▶ WHAT TO WORK ON:
Write the records out again, unchanged.

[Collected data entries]
* * * * * * * * *
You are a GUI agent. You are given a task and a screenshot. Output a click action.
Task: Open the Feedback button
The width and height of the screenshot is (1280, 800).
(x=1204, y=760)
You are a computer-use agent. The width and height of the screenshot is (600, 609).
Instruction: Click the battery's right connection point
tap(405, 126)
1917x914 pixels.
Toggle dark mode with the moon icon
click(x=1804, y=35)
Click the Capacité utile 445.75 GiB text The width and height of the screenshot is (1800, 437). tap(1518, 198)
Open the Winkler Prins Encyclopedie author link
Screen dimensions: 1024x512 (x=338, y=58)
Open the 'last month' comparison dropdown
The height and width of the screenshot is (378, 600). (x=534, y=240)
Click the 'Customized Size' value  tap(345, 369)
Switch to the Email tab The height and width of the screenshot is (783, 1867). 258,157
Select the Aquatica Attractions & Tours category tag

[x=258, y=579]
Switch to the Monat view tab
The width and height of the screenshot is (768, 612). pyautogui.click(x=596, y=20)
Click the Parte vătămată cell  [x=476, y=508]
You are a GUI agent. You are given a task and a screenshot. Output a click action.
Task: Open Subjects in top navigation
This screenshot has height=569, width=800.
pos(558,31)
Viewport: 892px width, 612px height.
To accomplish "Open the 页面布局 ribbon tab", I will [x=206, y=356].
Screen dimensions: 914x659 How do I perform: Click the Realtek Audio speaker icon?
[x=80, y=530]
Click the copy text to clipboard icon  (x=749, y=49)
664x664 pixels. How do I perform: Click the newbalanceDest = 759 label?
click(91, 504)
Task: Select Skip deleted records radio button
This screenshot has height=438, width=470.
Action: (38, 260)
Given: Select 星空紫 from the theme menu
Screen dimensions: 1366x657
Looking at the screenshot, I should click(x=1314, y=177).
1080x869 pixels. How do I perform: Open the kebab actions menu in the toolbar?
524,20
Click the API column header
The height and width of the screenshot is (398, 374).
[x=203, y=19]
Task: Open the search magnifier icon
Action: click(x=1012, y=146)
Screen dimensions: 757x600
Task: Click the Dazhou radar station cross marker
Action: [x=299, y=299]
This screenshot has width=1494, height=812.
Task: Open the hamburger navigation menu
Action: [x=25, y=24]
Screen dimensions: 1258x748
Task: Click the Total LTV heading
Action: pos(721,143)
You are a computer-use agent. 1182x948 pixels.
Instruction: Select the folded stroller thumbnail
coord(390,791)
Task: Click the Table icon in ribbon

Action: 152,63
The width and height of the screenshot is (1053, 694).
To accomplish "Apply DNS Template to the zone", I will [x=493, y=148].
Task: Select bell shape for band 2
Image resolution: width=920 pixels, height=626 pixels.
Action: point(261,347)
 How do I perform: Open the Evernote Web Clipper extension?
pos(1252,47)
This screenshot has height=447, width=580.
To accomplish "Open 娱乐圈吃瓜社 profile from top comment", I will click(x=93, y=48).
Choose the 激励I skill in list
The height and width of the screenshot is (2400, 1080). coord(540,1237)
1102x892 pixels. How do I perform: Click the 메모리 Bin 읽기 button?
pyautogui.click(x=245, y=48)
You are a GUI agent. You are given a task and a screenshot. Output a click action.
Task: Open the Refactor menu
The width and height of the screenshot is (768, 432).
* * * * * * * * *
▶ RESULT OF THIS TASK:
You are a GUI agent. You are given a task and a screenshot. Output a click action.
Task: Open the Feedback button
The width and height of the screenshot is (1280, 800).
(x=1204, y=760)
You are a computer-use agent. The width and height of the screenshot is (600, 609).
Instruction: Click the battery's right connection point
tap(405, 126)
1917x914 pixels.
Toggle dark mode with the moon icon
click(x=1804, y=35)
Click the Capacité utile 445.75 GiB text The width and height of the screenshot is (1800, 437). tap(1518, 198)
Open the Winkler Prins Encyclopedie author link
Screen dimensions: 1024x512 (x=338, y=58)
Open the 'last month' comparison dropdown
The height and width of the screenshot is (378, 600). (x=534, y=240)
Click the 'Customized Size' value  tap(345, 369)
Switch to the Email tab The height and width of the screenshot is (783, 1867). 258,157
Select the Aquatica Attractions & Tours category tag

[x=258, y=579]
Switch to the Monat view tab
The width and height of the screenshot is (768, 612). pyautogui.click(x=596, y=20)
Click the Parte vătămată cell  [x=476, y=508]
You are a GUI agent. You are given a task and a screenshot. Output a click action.
Task: Open Subjects in top navigation
This screenshot has height=569, width=800.
pos(558,31)
Viewport: 892px width, 612px height.
To accomplish "Open the 页面布局 ribbon tab", I will [x=206, y=356].
Screen dimensions: 914x659 How do I perform: Click the Realtek Audio speaker icon?
[x=80, y=530]
Click the copy text to clipboard icon  (x=749, y=49)
664x664 pixels. How do I perform: Click the newbalanceDest = 759 label?
click(91, 504)
Task: Select Skip deleted records radio button
This screenshot has height=438, width=470.
Action: (38, 260)
Given: Select 星空紫 from the theme menu
Screen dimensions: 1366x657
Looking at the screenshot, I should click(x=1314, y=177).
1080x869 pixels. How do I perform: Open the kebab actions menu in the toolbar?
524,20
Click the API column header
The height and width of the screenshot is (398, 374).
[x=203, y=19]
Task: Open the search magnifier icon
Action: click(x=1012, y=146)
Screen dimensions: 757x600
Task: Click the Dazhou radar station cross marker
Action: [x=299, y=299]
This screenshot has width=1494, height=812.
Task: Open the hamburger navigation menu
Action: [x=25, y=24]
Screen dimensions: 1258x748
Task: Click the Total LTV heading
Action: pos(721,143)
You are a computer-use agent. 1182x948 pixels.
Instruction: Select the folded stroller thumbnail
coord(390,791)
Task: Click the Table icon in ribbon

Action: 152,63
The width and height of the screenshot is (1053, 694).
To accomplish "Apply DNS Template to the zone", I will [x=493, y=148].
Task: Select bell shape for band 2
Image resolution: width=920 pixels, height=626 pixels.
Action: point(261,347)
 How do I perform: Open the Evernote Web Clipper extension?
pos(1252,47)
This screenshot has height=447, width=580.
To accomplish "Open 娱乐圈吃瓜社 profile from top comment", I will click(x=93, y=48).
Choose the 激励I skill in list
The height and width of the screenshot is (2400, 1080). coord(540,1237)
1102x892 pixels. How do I perform: Click the 메모리 Bin 읽기 button?
pyautogui.click(x=245, y=48)
You are a GUI agent. You are given a task and a screenshot. Output a click action.
Task: Open the Refactor menu
The width and height of the screenshot is (768, 432).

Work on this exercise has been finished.